### To do
Give back only one number: how many lines in the data below contain the word "protection".

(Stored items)
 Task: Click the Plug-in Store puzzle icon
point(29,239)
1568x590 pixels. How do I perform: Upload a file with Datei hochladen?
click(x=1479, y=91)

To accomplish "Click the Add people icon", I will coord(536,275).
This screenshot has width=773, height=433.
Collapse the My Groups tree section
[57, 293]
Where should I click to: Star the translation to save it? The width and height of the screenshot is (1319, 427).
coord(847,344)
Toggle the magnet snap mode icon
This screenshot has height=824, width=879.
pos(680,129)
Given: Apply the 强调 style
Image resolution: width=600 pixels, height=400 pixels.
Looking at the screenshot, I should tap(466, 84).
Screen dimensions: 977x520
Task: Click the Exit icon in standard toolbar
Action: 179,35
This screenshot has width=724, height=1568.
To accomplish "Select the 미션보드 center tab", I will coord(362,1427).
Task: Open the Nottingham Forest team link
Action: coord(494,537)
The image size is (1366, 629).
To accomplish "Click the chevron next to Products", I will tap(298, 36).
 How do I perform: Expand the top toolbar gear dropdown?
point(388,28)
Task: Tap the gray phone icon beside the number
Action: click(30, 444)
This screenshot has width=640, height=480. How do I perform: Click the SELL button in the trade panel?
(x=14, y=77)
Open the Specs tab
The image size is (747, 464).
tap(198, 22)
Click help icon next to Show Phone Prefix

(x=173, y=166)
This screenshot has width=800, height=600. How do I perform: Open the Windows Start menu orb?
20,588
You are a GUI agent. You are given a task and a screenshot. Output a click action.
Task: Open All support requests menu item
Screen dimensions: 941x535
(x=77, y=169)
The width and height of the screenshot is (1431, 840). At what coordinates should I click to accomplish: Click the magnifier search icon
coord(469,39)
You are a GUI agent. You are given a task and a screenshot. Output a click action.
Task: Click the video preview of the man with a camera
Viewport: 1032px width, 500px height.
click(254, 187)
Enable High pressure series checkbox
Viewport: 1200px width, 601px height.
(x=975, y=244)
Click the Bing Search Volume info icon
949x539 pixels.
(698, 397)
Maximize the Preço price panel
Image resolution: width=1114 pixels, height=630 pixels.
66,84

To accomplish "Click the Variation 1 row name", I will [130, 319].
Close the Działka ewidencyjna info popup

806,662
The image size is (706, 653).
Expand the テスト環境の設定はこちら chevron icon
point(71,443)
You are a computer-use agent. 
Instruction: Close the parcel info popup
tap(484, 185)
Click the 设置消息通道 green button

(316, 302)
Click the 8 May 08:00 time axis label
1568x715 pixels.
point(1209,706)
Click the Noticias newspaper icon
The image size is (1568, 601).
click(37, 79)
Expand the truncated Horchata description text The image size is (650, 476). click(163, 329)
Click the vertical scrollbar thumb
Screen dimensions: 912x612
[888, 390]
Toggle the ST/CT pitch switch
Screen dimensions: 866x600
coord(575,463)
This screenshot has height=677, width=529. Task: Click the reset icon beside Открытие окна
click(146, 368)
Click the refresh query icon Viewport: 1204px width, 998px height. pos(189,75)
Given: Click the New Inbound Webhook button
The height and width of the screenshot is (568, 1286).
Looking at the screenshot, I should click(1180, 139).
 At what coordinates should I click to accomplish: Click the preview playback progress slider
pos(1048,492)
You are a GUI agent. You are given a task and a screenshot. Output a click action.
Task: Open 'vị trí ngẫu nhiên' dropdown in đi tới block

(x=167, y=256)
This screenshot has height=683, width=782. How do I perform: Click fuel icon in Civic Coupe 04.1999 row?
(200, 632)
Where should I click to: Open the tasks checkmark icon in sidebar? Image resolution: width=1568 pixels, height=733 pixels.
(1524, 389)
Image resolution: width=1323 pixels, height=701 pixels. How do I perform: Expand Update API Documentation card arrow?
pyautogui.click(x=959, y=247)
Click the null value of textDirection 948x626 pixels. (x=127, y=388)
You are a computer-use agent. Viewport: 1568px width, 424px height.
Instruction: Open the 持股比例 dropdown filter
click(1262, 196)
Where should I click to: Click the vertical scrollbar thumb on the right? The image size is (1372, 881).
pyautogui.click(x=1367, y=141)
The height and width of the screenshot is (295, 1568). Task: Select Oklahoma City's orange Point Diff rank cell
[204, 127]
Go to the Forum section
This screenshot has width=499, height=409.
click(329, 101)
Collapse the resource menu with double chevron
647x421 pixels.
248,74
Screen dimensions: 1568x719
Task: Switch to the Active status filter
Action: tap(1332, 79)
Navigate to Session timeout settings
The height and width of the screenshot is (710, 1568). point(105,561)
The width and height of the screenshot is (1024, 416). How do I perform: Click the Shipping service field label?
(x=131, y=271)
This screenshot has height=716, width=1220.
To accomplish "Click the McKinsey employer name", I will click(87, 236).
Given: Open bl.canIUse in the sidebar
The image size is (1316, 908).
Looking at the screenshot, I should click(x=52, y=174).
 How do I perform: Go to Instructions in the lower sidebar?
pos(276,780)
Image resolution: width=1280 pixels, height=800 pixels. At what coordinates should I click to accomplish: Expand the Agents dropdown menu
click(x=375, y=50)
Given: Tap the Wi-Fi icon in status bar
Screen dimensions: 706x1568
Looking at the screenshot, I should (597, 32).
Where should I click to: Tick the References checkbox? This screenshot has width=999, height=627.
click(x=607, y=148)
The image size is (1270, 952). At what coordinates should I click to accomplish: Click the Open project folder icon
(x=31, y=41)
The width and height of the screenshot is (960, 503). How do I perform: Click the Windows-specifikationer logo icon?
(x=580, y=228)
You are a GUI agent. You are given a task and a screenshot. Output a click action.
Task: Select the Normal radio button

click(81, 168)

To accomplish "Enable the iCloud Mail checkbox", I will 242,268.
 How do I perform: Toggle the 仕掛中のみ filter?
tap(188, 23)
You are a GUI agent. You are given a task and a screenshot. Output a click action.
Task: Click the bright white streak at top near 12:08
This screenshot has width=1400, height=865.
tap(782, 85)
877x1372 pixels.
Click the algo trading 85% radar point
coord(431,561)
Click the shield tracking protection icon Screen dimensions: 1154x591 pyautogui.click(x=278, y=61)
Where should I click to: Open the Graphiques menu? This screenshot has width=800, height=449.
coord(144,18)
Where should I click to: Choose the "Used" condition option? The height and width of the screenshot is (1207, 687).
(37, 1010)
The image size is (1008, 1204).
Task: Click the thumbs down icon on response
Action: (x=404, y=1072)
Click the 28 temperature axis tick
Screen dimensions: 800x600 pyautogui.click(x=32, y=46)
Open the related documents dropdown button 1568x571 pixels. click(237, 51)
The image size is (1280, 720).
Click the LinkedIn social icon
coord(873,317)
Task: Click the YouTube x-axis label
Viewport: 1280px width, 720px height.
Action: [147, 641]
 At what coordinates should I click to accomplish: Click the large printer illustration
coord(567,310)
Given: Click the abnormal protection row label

### Solution for this exercise
2